SOURCE PASSAGE:
------------------------

Chen, a native of the small village of Dongshigu, first became a thorn in the side of local authorities when he journeyed to Beijing in 1994 to petition the central government to lift taxes that had been wrongly levied on his family, which under law was exempt from taxation because of Chen's disability. 

After his petition was granted, Chen went about helping other families with disabled members who had also been taxed. 

Several years later, buoyed by the success of his tax appeal, Chen launched a campaign to stop a paper mill from dumping toxic chemicals in a stream near his village. 

Then, in 2005, after Chen exposed at least 7,000 forced abortions and sterilizations in the Shandong city of Linyi, the local authorities responsible for this brutal edict to force compliance with China's one-child policy had seen enough. 

Chen was seized later that year on a street in Beijing and transported back to Shandong, where, in 2006, he was convicted and jailed for "organizing a crowd to disrupt traffic" and "damaging public property."

------------------------

RECORD EXTRACTS:

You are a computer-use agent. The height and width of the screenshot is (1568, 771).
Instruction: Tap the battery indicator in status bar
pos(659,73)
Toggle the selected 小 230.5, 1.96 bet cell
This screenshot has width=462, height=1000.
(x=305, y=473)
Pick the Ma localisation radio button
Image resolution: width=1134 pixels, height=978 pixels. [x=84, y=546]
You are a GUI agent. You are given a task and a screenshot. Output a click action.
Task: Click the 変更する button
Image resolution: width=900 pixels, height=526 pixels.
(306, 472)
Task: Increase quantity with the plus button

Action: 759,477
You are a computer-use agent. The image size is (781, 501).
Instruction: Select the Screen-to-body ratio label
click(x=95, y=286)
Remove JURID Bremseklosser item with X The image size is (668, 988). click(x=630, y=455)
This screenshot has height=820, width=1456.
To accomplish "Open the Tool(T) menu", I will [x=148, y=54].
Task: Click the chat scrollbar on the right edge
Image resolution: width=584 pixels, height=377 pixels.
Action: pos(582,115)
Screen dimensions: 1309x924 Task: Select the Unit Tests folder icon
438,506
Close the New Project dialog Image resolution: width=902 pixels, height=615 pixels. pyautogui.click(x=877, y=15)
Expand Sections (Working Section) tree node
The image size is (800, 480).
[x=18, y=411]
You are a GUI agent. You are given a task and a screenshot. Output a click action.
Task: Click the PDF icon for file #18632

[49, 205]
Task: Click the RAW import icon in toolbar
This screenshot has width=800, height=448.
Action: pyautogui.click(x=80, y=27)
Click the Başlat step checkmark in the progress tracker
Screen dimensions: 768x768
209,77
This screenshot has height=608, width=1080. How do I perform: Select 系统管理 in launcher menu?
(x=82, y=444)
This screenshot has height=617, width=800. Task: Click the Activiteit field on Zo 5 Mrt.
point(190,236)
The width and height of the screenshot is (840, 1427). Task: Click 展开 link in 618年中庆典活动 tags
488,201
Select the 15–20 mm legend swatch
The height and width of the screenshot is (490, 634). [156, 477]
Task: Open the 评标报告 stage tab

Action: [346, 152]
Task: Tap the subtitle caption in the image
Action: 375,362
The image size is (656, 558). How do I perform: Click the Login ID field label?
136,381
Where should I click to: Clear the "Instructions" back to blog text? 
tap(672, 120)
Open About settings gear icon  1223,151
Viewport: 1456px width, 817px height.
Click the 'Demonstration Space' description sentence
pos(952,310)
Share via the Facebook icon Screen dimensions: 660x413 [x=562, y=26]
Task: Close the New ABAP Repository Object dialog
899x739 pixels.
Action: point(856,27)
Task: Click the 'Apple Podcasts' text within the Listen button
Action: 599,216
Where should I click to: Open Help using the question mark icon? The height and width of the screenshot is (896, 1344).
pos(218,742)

------------------------

EXERCISE DIRECTIONS: Using the passage about Chen above, explain in one to three sentences why the taxes levied on his family were considered wrongful.

RESULT OF THIS TASK: Under the law, Chen's family was exempt from taxation because of his disability, so the taxes should never have been imposed. He went to Beijing in 1994 to petition the central government to lift them.